Evita

Date 29th March 2019
Society PGS Theatre Productions
Venue The Devonport Playhouse, Plymouth
Type of Production Musical
Director Mark Sidey
Musical Director Paul Foster
Choreographer Carole Wilson

Report

Author: Mike Canning

Evita

Date

Friday 29th March 2019

Society

PGS Theatre Productions (Plymouth G&S Fellowship)

Venue

The Devonport Playhouse, Plymouth

Type of Production

Musical

Director

Mark Sidey

Music Director

Paul Foster

Choreographer

Carole Wilson

Report

I’d like to start by congratulating all involved with the PGS production of ‘Evita’ for an extremely good performance of what is not an easy show to perform. With singing from start to finish it can often be difficult to keep the audience’s attention but due to the excellent cast, the very slick choreography, the seamless changes of scenery, the superbly presented costumes and chorus singing of a quality that I have not heard for a very long time the show flowed from beginning to end. I’m going to get the areas to consider for future productions out of the way in the first paragraph. These are that at times I felt the sound levels of the microphones were set too low for some characters and this especially proved to be a great issue with Peron as I found it very difficult to hear much of the words in his singing. Also, with a cast of 50 there were times when the sheer number of people on stage meant that the vision was blocked for those seated on the level.  

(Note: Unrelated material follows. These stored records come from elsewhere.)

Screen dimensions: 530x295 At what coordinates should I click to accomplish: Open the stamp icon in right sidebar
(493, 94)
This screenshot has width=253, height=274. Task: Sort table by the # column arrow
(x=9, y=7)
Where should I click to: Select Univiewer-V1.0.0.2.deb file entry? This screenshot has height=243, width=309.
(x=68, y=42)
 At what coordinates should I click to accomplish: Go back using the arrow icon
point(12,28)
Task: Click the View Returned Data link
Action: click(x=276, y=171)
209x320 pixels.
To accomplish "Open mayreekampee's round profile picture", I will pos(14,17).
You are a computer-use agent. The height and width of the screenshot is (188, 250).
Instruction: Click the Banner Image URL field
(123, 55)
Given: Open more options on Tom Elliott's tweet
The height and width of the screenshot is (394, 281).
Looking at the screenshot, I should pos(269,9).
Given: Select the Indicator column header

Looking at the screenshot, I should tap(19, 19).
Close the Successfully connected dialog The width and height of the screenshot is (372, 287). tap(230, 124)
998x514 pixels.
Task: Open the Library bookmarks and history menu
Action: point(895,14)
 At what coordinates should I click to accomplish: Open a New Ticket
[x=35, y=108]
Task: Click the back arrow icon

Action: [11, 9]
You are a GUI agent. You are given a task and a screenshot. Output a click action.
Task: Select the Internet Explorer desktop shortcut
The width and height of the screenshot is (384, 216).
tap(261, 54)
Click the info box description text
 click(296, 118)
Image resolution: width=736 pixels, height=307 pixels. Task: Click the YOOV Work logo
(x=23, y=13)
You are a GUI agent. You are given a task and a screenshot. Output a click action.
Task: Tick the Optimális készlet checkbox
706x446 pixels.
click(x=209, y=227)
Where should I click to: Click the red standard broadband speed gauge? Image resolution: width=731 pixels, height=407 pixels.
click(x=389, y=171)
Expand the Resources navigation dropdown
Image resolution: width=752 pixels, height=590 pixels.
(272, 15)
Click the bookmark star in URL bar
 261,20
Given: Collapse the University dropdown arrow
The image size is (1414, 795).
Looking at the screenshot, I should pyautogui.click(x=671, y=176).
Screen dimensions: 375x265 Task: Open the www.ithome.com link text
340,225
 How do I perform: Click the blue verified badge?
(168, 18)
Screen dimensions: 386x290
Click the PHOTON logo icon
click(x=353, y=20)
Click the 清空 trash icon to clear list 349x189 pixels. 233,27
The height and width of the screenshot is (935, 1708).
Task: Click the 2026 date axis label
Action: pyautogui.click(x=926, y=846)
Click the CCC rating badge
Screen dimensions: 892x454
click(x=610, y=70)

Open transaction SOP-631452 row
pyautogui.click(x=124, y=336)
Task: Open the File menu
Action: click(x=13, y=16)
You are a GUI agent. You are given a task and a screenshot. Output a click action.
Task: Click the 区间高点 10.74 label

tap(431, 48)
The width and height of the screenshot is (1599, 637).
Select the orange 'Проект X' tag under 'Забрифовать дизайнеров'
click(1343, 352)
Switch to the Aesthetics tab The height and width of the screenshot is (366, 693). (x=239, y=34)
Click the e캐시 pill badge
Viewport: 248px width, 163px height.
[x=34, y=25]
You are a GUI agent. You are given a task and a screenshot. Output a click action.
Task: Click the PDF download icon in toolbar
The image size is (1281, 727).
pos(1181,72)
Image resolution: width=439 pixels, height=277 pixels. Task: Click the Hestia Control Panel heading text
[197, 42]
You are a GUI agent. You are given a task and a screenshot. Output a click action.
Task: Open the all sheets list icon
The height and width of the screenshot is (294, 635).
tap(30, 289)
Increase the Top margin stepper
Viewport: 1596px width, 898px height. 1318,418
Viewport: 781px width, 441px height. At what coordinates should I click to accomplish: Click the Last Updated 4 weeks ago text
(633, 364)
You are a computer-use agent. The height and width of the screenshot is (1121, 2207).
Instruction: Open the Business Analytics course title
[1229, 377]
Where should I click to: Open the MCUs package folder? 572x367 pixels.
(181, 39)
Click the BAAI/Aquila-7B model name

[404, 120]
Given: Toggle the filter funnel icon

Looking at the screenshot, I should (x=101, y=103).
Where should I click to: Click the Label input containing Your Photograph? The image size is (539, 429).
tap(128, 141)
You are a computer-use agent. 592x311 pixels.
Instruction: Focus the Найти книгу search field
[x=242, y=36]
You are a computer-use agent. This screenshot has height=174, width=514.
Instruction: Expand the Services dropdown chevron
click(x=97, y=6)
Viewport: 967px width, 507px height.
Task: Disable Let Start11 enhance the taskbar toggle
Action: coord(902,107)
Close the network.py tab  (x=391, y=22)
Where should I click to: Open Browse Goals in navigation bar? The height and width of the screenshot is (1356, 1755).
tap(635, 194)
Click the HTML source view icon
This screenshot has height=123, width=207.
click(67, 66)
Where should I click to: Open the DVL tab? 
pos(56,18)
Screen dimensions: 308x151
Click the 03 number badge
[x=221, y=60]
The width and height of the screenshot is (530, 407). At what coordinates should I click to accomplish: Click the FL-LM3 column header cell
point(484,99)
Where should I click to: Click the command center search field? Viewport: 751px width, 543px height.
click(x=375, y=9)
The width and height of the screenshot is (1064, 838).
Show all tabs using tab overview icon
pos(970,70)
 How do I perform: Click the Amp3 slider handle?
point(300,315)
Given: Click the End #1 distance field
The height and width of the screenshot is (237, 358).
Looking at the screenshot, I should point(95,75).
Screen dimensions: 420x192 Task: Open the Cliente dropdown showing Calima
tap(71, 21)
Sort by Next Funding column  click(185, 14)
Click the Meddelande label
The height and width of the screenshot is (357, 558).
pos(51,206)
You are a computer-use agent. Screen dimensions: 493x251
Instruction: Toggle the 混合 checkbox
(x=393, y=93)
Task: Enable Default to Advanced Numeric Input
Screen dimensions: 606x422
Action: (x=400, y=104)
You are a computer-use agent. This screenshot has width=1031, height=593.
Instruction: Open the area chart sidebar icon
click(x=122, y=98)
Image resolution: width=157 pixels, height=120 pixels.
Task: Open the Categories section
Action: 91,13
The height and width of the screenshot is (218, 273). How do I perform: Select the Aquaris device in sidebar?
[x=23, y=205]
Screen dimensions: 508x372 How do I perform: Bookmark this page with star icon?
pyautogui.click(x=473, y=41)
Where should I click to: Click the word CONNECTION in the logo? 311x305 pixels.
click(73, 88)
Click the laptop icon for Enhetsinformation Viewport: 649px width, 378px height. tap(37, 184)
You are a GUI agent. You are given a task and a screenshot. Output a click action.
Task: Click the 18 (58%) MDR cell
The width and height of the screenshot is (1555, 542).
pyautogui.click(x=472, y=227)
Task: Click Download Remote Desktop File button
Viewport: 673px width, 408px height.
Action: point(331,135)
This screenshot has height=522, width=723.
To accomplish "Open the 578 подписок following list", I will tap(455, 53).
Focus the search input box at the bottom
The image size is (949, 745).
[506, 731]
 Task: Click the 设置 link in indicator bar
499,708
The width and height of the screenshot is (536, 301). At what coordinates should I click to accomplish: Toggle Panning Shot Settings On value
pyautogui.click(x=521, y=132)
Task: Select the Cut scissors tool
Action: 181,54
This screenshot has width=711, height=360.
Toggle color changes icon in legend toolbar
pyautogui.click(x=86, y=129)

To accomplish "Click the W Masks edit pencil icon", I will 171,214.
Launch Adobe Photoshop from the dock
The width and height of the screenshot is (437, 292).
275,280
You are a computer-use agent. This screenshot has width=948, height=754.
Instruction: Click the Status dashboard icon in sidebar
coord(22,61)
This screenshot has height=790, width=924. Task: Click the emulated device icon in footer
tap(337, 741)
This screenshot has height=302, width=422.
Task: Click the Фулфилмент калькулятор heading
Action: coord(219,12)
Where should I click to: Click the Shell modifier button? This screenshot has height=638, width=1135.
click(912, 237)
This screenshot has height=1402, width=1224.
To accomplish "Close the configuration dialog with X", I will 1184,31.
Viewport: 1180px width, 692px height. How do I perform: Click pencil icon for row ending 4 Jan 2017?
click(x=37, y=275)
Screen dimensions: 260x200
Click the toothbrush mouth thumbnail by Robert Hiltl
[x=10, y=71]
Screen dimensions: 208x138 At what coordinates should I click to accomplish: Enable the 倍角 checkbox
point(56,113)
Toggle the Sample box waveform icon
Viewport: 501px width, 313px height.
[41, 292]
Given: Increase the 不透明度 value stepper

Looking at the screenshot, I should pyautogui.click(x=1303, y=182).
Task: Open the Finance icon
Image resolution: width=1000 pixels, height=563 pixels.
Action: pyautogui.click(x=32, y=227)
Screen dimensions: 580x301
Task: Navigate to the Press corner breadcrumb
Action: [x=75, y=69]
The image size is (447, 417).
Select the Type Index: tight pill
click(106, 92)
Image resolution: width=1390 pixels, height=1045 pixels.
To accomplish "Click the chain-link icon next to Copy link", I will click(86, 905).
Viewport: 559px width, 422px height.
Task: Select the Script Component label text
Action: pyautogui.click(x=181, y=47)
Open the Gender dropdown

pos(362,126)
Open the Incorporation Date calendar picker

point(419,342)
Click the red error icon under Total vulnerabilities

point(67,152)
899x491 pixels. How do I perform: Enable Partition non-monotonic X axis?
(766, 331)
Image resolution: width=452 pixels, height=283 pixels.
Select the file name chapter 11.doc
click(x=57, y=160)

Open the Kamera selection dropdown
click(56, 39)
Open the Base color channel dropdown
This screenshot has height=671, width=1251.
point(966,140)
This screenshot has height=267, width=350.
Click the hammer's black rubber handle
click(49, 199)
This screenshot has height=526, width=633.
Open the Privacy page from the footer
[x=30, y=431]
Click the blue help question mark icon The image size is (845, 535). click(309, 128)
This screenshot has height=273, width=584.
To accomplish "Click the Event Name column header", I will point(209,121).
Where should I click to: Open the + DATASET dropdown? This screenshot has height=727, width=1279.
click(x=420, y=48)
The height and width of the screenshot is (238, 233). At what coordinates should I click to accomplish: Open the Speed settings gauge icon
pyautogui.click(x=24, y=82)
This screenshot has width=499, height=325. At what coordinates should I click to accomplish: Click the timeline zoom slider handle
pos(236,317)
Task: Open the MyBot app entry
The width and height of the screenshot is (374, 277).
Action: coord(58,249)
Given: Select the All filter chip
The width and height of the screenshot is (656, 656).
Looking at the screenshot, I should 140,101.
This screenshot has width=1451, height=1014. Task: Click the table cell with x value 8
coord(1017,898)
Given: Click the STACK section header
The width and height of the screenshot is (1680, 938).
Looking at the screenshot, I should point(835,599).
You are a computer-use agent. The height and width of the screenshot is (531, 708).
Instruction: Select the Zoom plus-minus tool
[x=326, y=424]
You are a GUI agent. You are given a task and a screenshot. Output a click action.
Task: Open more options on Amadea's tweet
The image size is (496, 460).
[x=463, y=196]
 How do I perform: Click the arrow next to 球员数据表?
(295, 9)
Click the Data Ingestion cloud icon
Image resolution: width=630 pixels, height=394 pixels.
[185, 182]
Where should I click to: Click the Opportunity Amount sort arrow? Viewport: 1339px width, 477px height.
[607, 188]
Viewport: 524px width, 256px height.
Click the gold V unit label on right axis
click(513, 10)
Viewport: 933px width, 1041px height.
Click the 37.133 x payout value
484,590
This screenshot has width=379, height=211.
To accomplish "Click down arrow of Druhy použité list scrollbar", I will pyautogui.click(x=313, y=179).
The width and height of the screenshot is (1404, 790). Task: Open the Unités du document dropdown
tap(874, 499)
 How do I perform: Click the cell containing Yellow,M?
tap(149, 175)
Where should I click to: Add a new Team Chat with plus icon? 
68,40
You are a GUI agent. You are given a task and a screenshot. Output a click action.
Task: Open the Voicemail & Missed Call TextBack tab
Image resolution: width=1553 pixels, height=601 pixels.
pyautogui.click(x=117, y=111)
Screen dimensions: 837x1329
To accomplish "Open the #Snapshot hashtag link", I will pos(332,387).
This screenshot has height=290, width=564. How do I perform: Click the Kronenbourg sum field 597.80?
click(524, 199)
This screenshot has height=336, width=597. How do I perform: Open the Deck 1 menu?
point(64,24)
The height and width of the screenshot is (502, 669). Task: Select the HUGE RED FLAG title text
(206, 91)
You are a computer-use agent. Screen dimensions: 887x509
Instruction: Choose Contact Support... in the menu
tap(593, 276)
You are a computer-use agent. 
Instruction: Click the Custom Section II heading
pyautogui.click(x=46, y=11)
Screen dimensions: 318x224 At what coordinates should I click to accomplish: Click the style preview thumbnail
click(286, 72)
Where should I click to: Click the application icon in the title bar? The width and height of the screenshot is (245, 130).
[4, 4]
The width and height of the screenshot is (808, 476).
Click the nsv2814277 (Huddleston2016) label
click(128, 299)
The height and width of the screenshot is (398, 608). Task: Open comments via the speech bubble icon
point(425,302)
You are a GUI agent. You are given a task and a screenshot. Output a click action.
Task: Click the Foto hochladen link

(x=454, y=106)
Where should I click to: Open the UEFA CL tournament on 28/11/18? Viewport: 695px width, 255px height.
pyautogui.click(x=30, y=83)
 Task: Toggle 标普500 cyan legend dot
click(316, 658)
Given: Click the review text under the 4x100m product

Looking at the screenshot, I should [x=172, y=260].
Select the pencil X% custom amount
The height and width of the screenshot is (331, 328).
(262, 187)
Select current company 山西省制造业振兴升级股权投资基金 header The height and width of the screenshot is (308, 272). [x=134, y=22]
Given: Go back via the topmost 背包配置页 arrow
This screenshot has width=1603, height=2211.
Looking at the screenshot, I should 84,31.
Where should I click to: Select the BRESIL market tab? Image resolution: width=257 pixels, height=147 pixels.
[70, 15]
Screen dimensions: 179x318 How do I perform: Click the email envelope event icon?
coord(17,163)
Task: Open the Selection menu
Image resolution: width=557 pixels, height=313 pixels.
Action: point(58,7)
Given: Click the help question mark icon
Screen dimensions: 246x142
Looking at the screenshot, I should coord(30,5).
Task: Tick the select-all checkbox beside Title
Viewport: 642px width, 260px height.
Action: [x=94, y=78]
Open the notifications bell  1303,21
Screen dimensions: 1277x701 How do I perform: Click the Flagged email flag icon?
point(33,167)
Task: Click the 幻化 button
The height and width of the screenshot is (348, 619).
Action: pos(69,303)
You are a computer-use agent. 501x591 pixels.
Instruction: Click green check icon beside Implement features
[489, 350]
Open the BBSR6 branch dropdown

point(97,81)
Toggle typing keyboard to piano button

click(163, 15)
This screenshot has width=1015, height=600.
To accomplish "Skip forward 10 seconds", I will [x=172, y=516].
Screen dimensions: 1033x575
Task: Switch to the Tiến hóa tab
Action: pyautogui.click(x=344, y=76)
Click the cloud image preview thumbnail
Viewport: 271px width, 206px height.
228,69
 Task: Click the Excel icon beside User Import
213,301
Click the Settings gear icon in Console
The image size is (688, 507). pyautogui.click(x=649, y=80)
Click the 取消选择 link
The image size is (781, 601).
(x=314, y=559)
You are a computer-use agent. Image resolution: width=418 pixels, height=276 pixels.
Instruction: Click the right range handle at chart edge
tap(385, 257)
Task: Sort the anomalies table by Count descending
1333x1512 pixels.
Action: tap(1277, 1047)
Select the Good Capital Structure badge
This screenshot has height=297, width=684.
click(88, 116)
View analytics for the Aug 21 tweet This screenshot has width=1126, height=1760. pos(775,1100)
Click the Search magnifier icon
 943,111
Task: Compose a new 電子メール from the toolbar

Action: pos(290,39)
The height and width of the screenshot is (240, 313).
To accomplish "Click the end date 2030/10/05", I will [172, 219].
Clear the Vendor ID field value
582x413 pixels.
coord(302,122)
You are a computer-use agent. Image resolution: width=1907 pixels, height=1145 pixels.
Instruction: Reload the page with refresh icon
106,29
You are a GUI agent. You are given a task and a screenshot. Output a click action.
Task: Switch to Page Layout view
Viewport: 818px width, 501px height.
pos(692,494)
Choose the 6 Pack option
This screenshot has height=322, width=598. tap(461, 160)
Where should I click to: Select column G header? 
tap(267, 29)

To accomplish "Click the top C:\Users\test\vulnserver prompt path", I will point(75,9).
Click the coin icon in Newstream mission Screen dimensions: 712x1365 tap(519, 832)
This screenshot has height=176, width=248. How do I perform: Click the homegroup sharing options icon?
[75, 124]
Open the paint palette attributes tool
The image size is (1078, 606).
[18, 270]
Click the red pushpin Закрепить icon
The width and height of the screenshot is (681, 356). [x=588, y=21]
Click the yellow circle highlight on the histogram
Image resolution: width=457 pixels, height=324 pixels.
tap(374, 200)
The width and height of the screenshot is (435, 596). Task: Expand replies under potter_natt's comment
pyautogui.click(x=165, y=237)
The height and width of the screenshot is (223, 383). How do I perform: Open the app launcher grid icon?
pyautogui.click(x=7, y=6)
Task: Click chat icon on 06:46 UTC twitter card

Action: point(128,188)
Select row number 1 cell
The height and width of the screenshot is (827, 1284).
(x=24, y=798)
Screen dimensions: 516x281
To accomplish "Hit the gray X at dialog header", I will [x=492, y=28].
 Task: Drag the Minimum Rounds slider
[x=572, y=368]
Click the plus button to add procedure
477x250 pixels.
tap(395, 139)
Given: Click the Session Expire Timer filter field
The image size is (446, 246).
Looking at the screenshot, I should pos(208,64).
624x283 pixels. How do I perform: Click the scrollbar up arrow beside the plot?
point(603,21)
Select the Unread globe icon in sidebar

My thanks go to Gareth Davies for the invitation to review his society’s production and for the welcome offered to me and Buffy May and to Richard Clark for being our host for the evening. It was a pleasure to review a production out of my area and to see the facilities on offer to societies in Plymouth and to find out information about the day to day running of PGS.

From the very beginning scene set in the cinema where the people of Argentina are made aware of the passing of Eva Peron the audience was in no doubt that they were going to be witnessing a special piece of amateur theatre. Every member of the cast had been well drilled whether it was with song, movement or dance. Back stage crew mingled with members of the cast to ensure the smooth movement from one scene to another as flats were moved in from one side or the other and the balcony was moved forwards or backwards. All props and costumes looked authentic to the time and it was interesting to note that one of the dignitaries was even wearing a NODA chain of office!! There were many changes of costume for some of the cast and these were all done successfully so congratulations to Karen Rockey and her team. The seven children in the cast shone in the crowd scenes and then performed together extremely well led very capably by Alexander Long.

The directorial team can be very proud of the cast they assembled and the performances they managed to achieve from them. Helen Haviland, as Eva, and Lucy Oliver, as Young Eva, were very strong in their portrayal of the leading lady. The switch between the two characters was well handled in ‘Goodnight and Thank You’ and the quality of the singing from both was of a very high standard. Helen especially never wavered through the many numbers she has to perform and showed the mastery of her voice in the iconic ‘Don’t Cry for Me Argentina’. I mentioned earlier the sound issues regarding Peter Clement, but he still managed to portray Peron with the right degree of authority. Greg Pannell, as Magaldi, nailed his numbers giving the audience the chance to enjoy the tone of his voice and Anna Dunford, Mistress, gave a charming rendition of ‘Another Suitcase in Another Hall.’ Mike Noble, as Che, was on top of his role throughout. Not only did he look relaxed and casual on stage, but his diction and tone were exemplary throughout the performance. The times he had to react with Eva were so well handled and showed the strength of both characters.

But again, as mentioned earlier I feel that the real strength of the production was in the chorus work. This is in no way said to the detriment of the soloists but more a compliment. Too many times a production can have wonderful soloists only to be let down by the chorus work. Here Mark, Paul and Carole had got every ounce of energy and very good harmonic singing out of every member of the cast. Maybe one or two were a little over the top in their movement but I will not allow this to detract from the pleasure of seeing such an accomplished company. The energy, the enjoyment seen on the faces of everyone (when appropriate), and the solemnity shown at other times was just so natural. Thirteen men in a male chorus and performing choreographed numbers on their own all added to the overall presentation. Nearly fifty members of the cast joining in some of the mass numbers meant that audience eyes were continually moving around the stage to watch individuals and all were completely showing that they knew their role.

PGS can be very proud of their production. Mark’s direction kept the pace of the show moving seamlessly, the assembled musicians helped Paul get the most out of the music and Carole’s choreography was so pleasing on the eye. Performing to near full houses for the entire run of the show will add the financial bonus to the efforts of those on stage. It was a pleasure to make my first trip to a Plymouth production.